Task statement: When the line with "Given: Focus the Search input field" comes up, set it down and every later line to the end of the data, exactly and without pictures.

Dataset records:

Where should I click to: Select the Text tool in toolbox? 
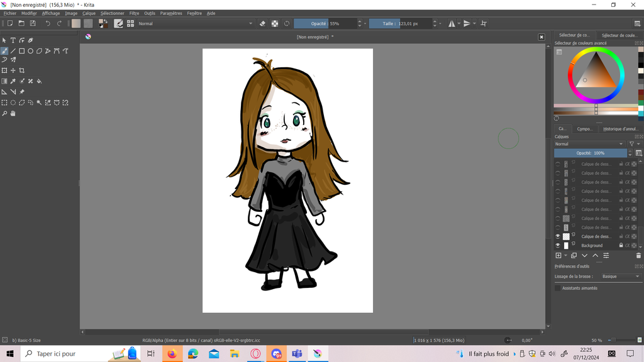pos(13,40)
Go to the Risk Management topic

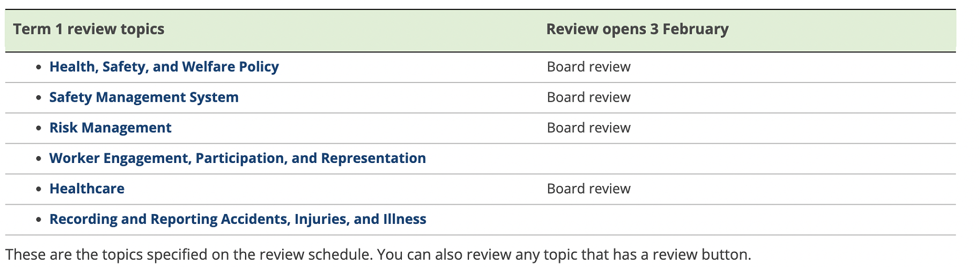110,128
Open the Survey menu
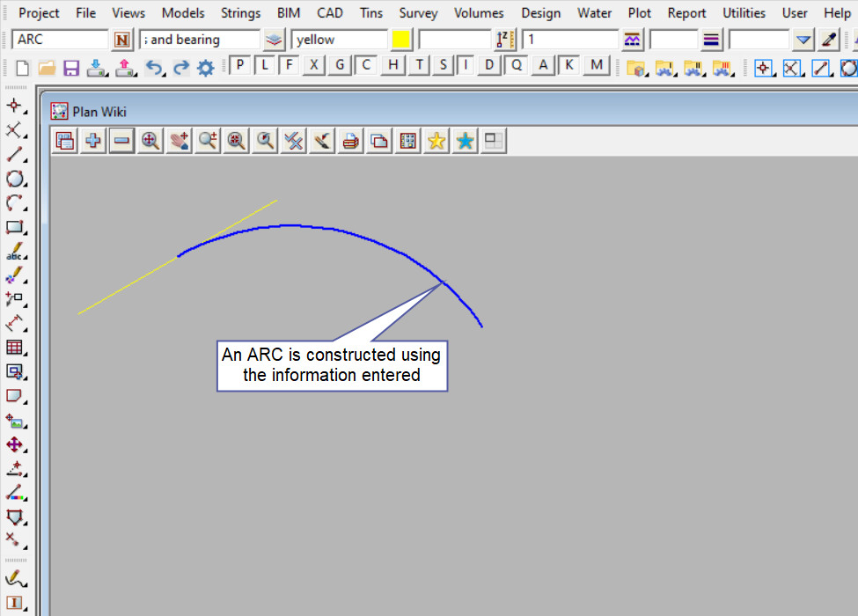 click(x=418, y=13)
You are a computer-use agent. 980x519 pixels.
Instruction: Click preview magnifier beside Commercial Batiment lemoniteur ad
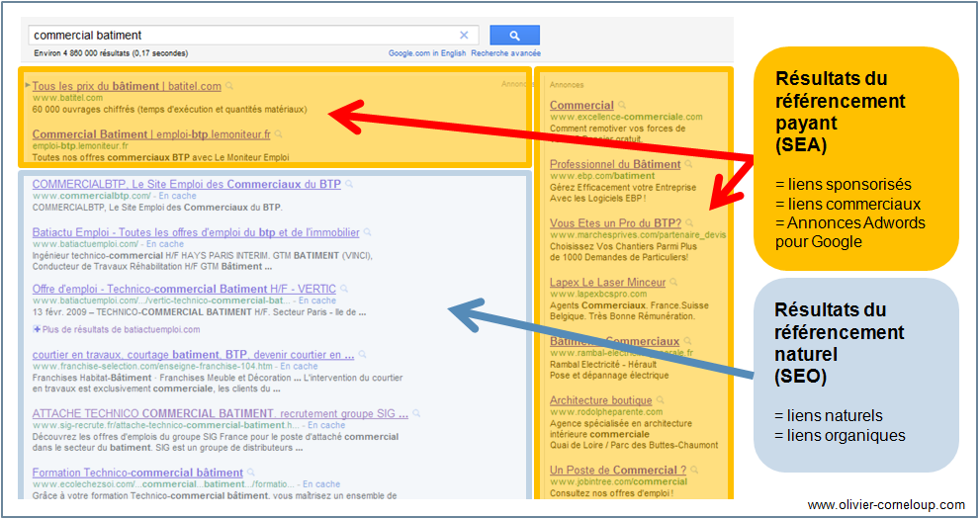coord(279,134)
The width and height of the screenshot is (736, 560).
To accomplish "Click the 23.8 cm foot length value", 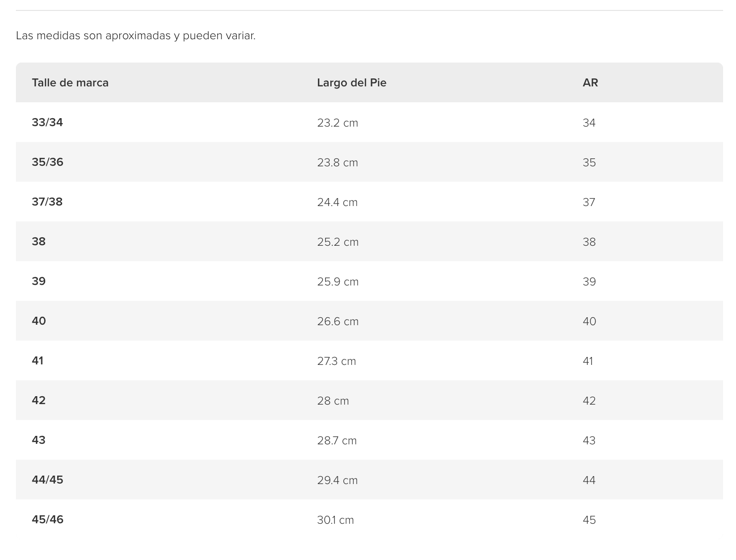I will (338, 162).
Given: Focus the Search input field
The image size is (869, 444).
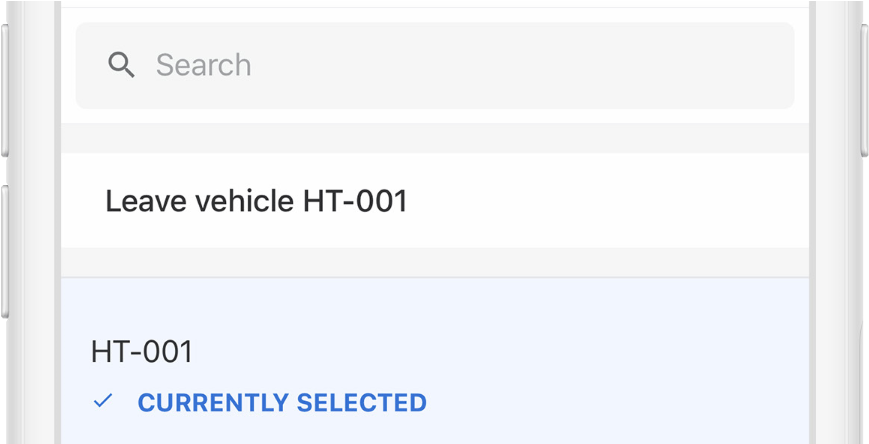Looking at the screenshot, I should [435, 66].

Exercise solution:
Given: Focus the Search input field
The image size is (869, 444).
Looking at the screenshot, I should [435, 66].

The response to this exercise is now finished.